If you read my previous review for the first issue of this volume, you would know my concerns I had for the series going forward. But in that single moment, all my fears were assuaged. It was back with all the nuance I wanted.
Why doesn’t Louis fly? He’s been displayed as proud, patronizing and confident. There’s a certain style of masculinity he exudes. To be so controlled by such a fear seems counterintuitive for that kind of man, especially considering the degree of wealth he has. The agent suggests that, “We all have our eccentricities…” But this is clearly just a rationalization. Eccentricities are just character traits. Why does he have this trait?
Why doesn’t Louis fly?
This is a comic about, amongst other things, occultism* to its core. This issue is even set in Turin, a city famed for its relationship to the occult. Ghosts wander the streets here. Door knockers are made to resemble the devil. Alchemical labs are supposedly hidden under buildings and statues. Turin is a city where in a story set there a homeless woman draws a binding circle on the ground and nobody questions it - not even the audience.
If we’re talking about a setting where that degree of impossibility is possible, the range of the answers becomes much more diverse. There’s all sorts of occult reasons why someone wouldn’t fly. He’s parasitic and toxic. He’s devilish. He’s old, though never really in a way that’s specified. There must be a link that I’m missing.
And after hours, I realized it was the blood.
Faithless II has, much more actively than the first, made Faith’s blood, both her sexual and her life blood, an active element of the narrative. At this point in the series, Faith is literally painting with this blood.**
And who is enabling that blood letting? Louis is. Who is parasitic and dangerous? Louis is. Who is charming and devilish? Louis is. Who has to take the slow route to cover moving water? Louis is. Metaphorically speaking, Louis is a vampire.
I won’t say narratively what is going with Louis because I don’t know (and I think plot predictions in reviews for serialized stories is insulting to the creative teams working on them). But I will say this issue uses the language and imagery of vampirism beautifully. It deconstructs the vampire into something new and modern. It directly links all the elements that make up vampirism to the parasitic nature of the character, as well as men in power.
It’s all so wonderfully done. The art and the language are perfectly balanced to create this unifying and complex narrative. And we are only two issues in right now.
“What else does can’t mean?” she asked Faith. I can’t wait to get the answer.
Overall: Faithless II #2 is a return to form after a lackluster first issue. The creative team is clearly on the top of their game.
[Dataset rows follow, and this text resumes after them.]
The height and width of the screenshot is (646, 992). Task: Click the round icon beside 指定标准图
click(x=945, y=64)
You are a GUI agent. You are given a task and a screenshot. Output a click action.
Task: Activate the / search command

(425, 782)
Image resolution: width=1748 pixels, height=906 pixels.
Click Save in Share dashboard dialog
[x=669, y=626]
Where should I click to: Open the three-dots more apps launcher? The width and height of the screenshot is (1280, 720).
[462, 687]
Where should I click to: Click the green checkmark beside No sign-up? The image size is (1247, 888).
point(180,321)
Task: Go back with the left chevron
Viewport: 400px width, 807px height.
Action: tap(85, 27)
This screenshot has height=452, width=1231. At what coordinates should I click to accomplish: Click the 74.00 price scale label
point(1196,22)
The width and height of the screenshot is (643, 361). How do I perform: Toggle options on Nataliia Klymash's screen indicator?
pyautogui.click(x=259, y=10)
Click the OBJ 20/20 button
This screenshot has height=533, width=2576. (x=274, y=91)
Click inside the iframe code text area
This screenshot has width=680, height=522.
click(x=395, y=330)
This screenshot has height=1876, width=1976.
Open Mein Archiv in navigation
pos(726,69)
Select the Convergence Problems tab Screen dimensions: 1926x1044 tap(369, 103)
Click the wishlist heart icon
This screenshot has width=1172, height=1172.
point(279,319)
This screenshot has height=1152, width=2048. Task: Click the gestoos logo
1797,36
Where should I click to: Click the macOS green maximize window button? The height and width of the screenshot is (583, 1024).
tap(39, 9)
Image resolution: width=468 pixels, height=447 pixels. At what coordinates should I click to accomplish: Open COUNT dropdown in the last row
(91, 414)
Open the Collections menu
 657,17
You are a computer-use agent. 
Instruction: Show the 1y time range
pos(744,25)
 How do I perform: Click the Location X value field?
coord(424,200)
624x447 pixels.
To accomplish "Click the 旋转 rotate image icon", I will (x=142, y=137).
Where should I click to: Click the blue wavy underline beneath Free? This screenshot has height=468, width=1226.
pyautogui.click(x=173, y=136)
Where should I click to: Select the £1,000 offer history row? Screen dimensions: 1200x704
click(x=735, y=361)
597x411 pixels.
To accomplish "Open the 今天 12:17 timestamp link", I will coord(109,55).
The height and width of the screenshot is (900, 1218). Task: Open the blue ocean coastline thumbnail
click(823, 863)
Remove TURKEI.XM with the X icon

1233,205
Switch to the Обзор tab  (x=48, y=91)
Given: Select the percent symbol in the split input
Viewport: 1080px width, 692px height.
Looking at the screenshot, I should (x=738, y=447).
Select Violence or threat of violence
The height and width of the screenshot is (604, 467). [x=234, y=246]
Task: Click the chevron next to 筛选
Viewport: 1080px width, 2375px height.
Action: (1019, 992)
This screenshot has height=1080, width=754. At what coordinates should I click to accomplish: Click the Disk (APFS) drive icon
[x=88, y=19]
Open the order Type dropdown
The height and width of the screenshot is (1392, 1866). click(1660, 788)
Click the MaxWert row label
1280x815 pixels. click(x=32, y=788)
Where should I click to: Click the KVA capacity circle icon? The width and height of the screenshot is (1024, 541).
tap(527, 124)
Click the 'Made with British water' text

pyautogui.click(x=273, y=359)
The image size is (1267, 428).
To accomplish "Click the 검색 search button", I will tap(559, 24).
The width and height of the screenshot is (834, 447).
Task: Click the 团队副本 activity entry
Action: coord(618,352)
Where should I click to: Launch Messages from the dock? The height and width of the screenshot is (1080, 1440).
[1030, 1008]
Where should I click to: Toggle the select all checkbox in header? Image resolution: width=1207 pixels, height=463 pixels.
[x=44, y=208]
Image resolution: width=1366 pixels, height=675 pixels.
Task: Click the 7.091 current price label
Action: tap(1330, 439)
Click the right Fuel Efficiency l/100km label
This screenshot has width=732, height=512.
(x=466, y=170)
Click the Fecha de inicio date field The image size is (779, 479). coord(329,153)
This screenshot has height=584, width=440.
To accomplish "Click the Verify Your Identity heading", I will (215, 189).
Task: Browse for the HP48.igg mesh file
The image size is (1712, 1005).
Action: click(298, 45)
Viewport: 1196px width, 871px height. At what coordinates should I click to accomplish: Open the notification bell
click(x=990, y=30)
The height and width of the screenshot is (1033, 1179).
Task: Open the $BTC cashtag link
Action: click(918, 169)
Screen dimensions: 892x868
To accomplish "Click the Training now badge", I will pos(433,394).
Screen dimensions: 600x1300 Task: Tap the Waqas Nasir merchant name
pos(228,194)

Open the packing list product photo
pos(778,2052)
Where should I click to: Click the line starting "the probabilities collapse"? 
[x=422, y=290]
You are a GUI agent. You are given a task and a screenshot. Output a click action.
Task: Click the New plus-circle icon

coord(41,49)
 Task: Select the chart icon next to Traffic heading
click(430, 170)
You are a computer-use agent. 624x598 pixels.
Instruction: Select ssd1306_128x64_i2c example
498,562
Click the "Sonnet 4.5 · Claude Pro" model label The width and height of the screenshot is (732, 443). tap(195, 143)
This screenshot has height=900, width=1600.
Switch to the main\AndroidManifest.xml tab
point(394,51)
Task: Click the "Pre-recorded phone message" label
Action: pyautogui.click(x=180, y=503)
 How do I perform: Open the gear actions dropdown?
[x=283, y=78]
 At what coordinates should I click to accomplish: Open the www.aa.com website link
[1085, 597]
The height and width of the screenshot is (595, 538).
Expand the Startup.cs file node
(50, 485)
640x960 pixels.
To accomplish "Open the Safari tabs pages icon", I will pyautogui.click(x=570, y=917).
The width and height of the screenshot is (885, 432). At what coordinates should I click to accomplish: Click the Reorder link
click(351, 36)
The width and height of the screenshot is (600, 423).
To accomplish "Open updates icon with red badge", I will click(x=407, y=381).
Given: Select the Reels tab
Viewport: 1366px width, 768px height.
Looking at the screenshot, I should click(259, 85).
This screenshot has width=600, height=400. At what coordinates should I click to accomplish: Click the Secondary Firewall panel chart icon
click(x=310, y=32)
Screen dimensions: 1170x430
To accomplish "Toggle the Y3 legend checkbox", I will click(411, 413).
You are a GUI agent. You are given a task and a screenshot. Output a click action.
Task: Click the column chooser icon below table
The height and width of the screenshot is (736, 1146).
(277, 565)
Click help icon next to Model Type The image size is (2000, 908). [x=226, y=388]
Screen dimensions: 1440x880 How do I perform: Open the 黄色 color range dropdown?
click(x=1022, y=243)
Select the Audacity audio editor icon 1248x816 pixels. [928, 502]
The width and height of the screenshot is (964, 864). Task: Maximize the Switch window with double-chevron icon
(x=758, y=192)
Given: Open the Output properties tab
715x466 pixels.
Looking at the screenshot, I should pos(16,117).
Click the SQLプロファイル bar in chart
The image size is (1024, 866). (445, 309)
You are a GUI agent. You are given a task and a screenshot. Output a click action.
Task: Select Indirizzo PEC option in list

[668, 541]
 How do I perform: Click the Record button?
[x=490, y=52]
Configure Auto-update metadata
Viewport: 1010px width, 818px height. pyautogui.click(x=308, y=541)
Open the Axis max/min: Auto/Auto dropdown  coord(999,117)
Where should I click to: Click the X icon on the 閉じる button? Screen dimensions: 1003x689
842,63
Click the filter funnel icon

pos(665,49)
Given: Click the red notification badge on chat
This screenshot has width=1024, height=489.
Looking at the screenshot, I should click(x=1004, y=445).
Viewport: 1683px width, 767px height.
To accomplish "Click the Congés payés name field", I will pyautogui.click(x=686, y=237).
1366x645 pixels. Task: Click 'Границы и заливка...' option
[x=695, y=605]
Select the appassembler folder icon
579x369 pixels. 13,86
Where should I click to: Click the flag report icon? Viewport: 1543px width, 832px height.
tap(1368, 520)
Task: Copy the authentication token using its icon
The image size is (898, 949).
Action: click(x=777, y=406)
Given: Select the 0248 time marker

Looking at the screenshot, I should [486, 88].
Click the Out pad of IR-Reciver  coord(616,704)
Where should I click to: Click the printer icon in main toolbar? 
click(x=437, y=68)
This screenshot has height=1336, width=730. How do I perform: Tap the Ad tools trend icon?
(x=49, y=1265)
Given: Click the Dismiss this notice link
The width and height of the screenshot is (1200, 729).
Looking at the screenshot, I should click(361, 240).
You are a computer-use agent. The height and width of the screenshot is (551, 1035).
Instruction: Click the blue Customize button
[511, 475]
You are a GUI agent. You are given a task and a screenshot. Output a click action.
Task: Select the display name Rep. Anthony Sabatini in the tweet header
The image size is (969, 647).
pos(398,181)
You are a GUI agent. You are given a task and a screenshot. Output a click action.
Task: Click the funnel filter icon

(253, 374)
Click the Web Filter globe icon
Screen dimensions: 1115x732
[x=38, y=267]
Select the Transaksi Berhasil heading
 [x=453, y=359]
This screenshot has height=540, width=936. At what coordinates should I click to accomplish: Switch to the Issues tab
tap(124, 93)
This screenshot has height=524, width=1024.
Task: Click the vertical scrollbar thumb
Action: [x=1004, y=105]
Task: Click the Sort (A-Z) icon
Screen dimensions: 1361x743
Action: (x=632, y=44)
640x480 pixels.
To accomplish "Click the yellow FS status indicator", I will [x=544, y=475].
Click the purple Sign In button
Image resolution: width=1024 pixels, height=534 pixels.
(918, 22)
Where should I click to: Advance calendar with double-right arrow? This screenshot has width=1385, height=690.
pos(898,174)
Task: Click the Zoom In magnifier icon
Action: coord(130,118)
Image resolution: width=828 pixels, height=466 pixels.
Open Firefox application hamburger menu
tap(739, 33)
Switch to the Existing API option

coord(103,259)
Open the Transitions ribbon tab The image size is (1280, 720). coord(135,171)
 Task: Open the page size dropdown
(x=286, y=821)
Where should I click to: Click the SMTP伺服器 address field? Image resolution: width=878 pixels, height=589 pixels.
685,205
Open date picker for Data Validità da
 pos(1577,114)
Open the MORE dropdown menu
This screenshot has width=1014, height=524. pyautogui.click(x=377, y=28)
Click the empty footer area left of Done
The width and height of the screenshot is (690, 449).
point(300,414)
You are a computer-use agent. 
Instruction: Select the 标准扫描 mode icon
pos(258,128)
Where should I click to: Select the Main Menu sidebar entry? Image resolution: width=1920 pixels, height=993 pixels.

I apologize for ever doubting them. 10/10
*There is a longer discussion to be had about Faithless’ unification of sexuality and occultism, a running theme in Maria Llovet’s work.
** This seems clearly to be a feminized reimagining of the Hemingway quote, “There is nothing to writing. All you do is sit down at a typewriter and bleed,” as well as a recontextualizing of modern art tendencies practiced by people like Jen Lewis.
Faithless II #2 - REVIEW
Faithless II #2
Writer: Brian Azzarello
Artist: Maria Llovet
Letterer: AndWorld Design
Publisher: BOOM! Studios
Price: $3.99
Faith is drawn to black magic in Turin, Italy, as she exhibits in a prestigious art gallery there.